Selasa, 19 Juni 2012

secangkir kopi pagi ini

saya peminum kopi.
bukan pecinta.

konon pecinta kopi sejati bisa menikmati rasa kopi yang asli, tanpa ditambah embel-embel apa-apa. Murni bubuk kopi yang diseduh dengan air 95 derajat celcius (berdasarkan praktikum Ilmu Bahan Makanan, itu adalah suhu terbaik untuk menyeduh kopi, karena bisa menghasilkan rasa paling enak). sedangkan saya justru suka kopi yang ditambah gula dan susu atau krimer. bahkan lebih sering, kopi yang saya minum adalah kopi instan 3 in 1 yang banyak dijual di pasaran.

maka saya tidak pernah mengklaim bahwa saya adalah pecinta kopi, atau penikmat kopi. 
saya hanyalah peminum kopi.

Ngomong-ngomong soal kopi, cerpen Filosofi Kopi karangan mbak Dewi Lestari punya ikatan emosional tersendiri buat saya. karena jauh sebelum membaca cerpen itu, saya juga punya filosofi sendiri tentang kopi , tentang hidup, dan tentang saya.

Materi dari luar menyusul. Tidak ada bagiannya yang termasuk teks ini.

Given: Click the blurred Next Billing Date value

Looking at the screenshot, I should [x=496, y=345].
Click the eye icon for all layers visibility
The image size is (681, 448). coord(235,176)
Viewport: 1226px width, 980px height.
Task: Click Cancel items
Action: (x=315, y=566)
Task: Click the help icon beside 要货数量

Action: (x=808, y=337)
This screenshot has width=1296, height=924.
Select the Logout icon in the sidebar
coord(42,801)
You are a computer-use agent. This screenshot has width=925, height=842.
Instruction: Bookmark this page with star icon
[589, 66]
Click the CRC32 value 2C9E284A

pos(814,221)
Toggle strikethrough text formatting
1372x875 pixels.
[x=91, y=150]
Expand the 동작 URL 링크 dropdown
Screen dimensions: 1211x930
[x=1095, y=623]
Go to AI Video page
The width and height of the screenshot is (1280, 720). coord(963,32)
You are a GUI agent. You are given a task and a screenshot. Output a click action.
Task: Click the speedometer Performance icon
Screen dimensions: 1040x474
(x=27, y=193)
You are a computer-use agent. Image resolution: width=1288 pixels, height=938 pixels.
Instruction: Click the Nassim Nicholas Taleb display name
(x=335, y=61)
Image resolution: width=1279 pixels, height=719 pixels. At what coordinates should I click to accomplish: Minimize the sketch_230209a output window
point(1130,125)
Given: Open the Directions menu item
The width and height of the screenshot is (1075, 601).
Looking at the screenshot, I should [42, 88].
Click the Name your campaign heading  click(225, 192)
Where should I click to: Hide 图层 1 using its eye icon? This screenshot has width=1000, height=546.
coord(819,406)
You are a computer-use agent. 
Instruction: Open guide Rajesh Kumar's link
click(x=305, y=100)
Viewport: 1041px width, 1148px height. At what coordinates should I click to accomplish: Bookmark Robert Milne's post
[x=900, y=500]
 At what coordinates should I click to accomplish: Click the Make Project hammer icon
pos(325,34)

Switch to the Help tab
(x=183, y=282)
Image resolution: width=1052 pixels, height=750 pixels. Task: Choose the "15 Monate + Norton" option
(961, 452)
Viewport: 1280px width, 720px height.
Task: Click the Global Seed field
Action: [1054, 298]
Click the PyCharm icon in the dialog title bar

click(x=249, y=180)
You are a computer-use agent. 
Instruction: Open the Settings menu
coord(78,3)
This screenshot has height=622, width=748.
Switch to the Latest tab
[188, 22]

jika saya adalah kopi, saya pasti bukan lagi kopi murni. sudah terlalu banyak tambahan-tambahan di dalamnya. saya bukan gadis 'lugu' dan 'polos' yang melulu berbaik sangka pada keadaan sekitar saya. kedengarannya skeptis sih, tapi bukankah hidup itu memang keras? tidak semua tokoh di dalamnya adalah protagonis. tidak pula saya (ehem). 

walaupun bukan lagi kopi murni, tapi tambahan-tambahan yang saya dapat tidak lalu menjadikan saya lebih buruk (amin), saya adalah kopi dengan pelengkap ini itu yang juga ingin menyenangkan orang2 di sekitar saya, walau tetap tidak semua orang bisa menyukainya. 
we can't please everybody, can we? 

Dan jika hidup saya diibaratkan dengan kopi, saya tidak mau hidup saya pahit (walaupun nikmat) tanpa variasi layaknya kopi murni. saya mau di sela2 pahitnya, masih ada rasa manis dari gula atau krimer atau susu yang telah ditambahkan. dan tetap nikmat saya sesap sampai tetes terakhirnya.

Ya, saya mau hidup saya seperti itu, 
seperti kopi instan 3 in 1 yang saya minum pagi ini.